A better, more modern approach to integration and interoperability
FHIR has an ambitious goal. Integration capabilities should be built into the EHR itself along with the other aspects of authentication and security. Over time, this will eliminate the need for expensive integration projects and licenses. Additionally, the use of modern concepts such as RESTful APIs and accompanying documentation will make it much easier for developers and applications to quickly connect and get the data needed. From a design perspective, the general principle is that since healthcare is complicated, creating a standard set of models which are transactional in nature (like HL7) has been shown to be problematic. Therefore, creating core models (like patients, for example), having standardized data models around those core elements, and ensuring that most, if not all, use cases can be addressed by allowing requests to be composed as needed.
Given the above, FHIR does offer many improvements over existing standards:
- It’s open source: This is a big deal and the first effort in making healthcare integration more transparent and accessible. Putting it out in the open has created a significant community including developers, vendors and enterprises.
- RESTful: REST-based design brings a significant amount of benefit, namely that an API that adheres to the principles of REST does not require the client to know anything about the structure of the API. Rather, the server needs to provide whatever information the client needs to interact with the service.
- Extensible: Extensibility under the RESTful context ensures that additions can be easily tacked on to cover specific use cases without impacting the core models.
- Composable: Composability ensures that almost any request can be cobbled together using core models or resources and associated extensions.
- Good documentation: Uniquely driven by the RESTful API approach, which enforces good documentation as a byproduct. A playable version of the FHIR APIs would be a nice to have and is something that we, at Datica, intend to provide as part of this documentation.
- Support for modern web standards: XML, JSON, HTTP, Atom, OAuth, REST - these are the underlying technologies that FHIR leverages. These are battle tested and have been proven at scale and under significant security requirements.

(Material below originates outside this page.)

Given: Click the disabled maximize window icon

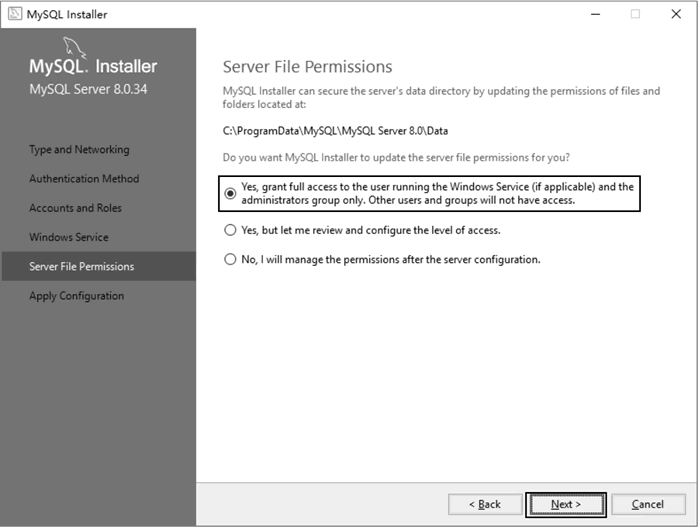Looking at the screenshot, I should [x=635, y=14].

Flexibility without modifying underlying systems or integration engines
As described earlier, various healthcare workflows (e.g. z-segments in HL7) that forced extensions of standards is one of the biggest challenges with older integrations. Underlying systems required code changes to generate specific datasets and additional work on the integration engine to support the data processing. All this made it very cumbersome to create and manage integrations with any changes in the underlying source systems (e.g. upgrades etc.), causing a significant amount of rework.
FHIR addresses this by:
- Focusing on ease of implementation: Implementation is very different from most standards where the focus is typically more on coverage and data models. FHIR is interesting because the focus has been on ease of implementation from the beginning, including backwards compatibility. Multiple implementation libraries have also been provided in Java and .NET, among others, along with many examples to kick-start development. The website claims “multiple developers had simple interfaces working in a single day”, which is unheard of in healthcare.
- Easy extensibility: FHIR solves extensibility challenges by defining a simple framework for extending and adapting the existing resources. All systems, no matter how they are developed, can easily read these extensions and extension definitions can be retrieved using the same framework as retrieving other resources.

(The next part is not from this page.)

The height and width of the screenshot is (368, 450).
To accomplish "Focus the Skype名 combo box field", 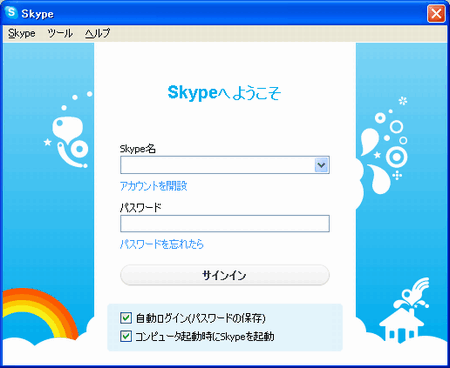I will [217, 165].
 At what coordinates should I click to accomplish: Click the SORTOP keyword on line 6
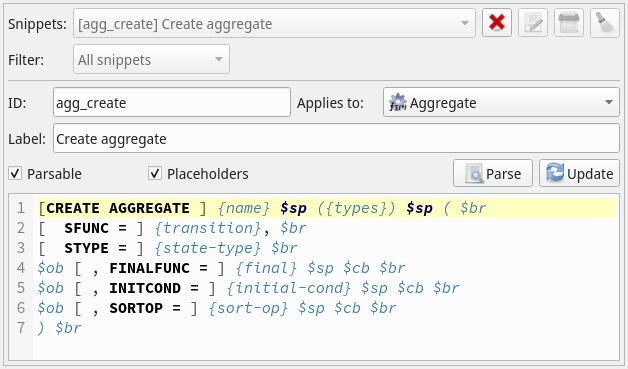tap(136, 308)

- Human readability: HL7 3.0 had a concept of a human readable version of the document / data being shared to ensure that developers or clinicians could still read the source data to eliminate any potential of misconfiguration or coding errors. FHIR borrows this concept as well. Every resource carries a human-readable text representation using html as a fallback display option. This is particularly important for complex clinical information where many systems take a simple textual/document based approach.

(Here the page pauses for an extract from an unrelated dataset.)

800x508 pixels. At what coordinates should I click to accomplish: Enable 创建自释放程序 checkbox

Advantages over existing standards, e.g. HL7
- Pipe delimited vs. JSON, XML…: No further discussion is required. This approach makes it more easily usable, understandable and testable.
- Security: HL7 as a protocol doesn’t have security and authentication built into it. To be fair, HL7 was always meant to enable intra-system communication, like between lab systems and an EHR. All of which were within a health system’s firewalls. Therefore authentication wasn’t really needed. The evolution of healthcare has made care delivery more dispersed, which is why HL7 is beginning to show it’s gaps. FHIR leverages (or is in the process of defining) modern https based authentication and authorization capabilities such as OAuth, which are prevalent in the modern web and have been battle tested over the years.
- Flexible and composable: The FHIR design allows developers to combine requests to create any interface or extend resources (with associated definition) and “tack” them onto pre-defined resource models. (More on the Resource Object here.) No coding up the underlying systems or touching interface engines required.
Status and challenges
FHIR is still a work in progress. It does have a few advantages.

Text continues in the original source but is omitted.